Fulvestrant in advanced breast cancer: evidence to date and place in therapy

Affiliations
Review

Fulvestrant in advanced breast cancer: evidence to date and place in therapy

Katalin Boér. Ther Adv Med Oncol. 2017 Jul.

Erratum in

  • Corrigendum.
    [No authors listed] [No authors listed] Ther Adv Med Oncol. 2017 Nov;9(11):725. doi: 10.1177/1758834017743368. Epub 2017 Dec 8. Ther Adv Med Oncol. 2017. PMID: 29344109 Free PMC article.

Abstract

Breast cancer is a classical hormone-dependent tumour; therefore, endocrine therapy is the mainstay of treatment for hormone receptor-positive, human epidermal growth factor 2-negative advanced breast cancer. Until recently, classical endocrine agents such as tamoxifen, steroidal and nonsteroidal aromatase inhibitors and fulvestrant have been widely used in postmenopausal patients to treat locally advanced or metastatic disease. However, for patients with this subtype of breast cancer, the landscape of endocrine therapy is rapidly changing. Therapies targeting oestrogen modulation have evolved in recent years following the introduction of targeted agents, mTOR and CDK 4/6 inhibitors that are administered in combination with hormone therapy.

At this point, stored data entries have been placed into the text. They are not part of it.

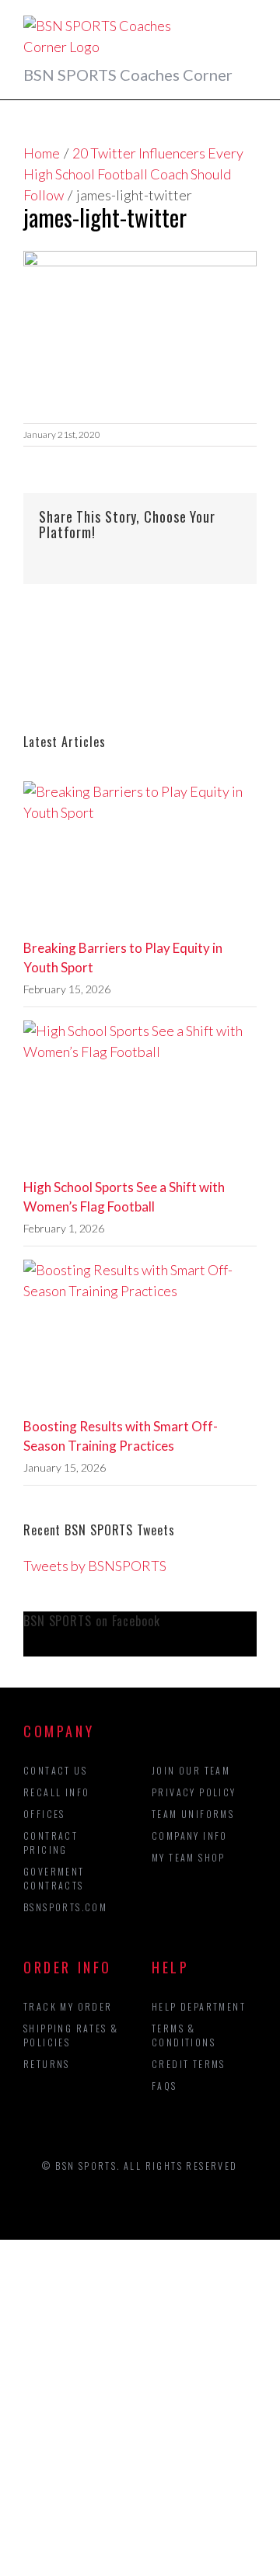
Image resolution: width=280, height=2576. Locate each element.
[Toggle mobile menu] (250, 24)
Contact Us (55, 1770)
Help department (199, 2006)
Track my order (68, 2006)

As a result, options for endocrine therapy have expanded in recent years, and a variety of single-agent or combinations of targeted drugs and endocrine therapies are accepted. Fulvestrant is a selective oestrogen receptor downregulator (SERD) which was introduced to clinical practice in 2002, initially with the indication to treat postmenopausal women with hormone-receptor-positive advanced breast cancer as second-line therapy postdisease progression after aromatase inhibitors or tamoxifen. Additionally, fulvestrant has also been shown to be active in patients previously untreated with endocrine therapy, either both in the neoadjuvant and the metastatic setting, alone or in combination with other targeted therapies. Currently, the standard dose is 500 mg, which is administered with a loading dose. Fulvestrant received a new FDA indication in December 2016, in combination with palbociclib, both in pre/peri/postmenopausal women with breast cancer progressing after endocrine therapy. This manuscript aims to give an overview of new efficacy data and the current role of fulvestrant in the systemic therapy of hormone-receptor-positive advanced breast cancer, in the context of other available therapeutic modalities.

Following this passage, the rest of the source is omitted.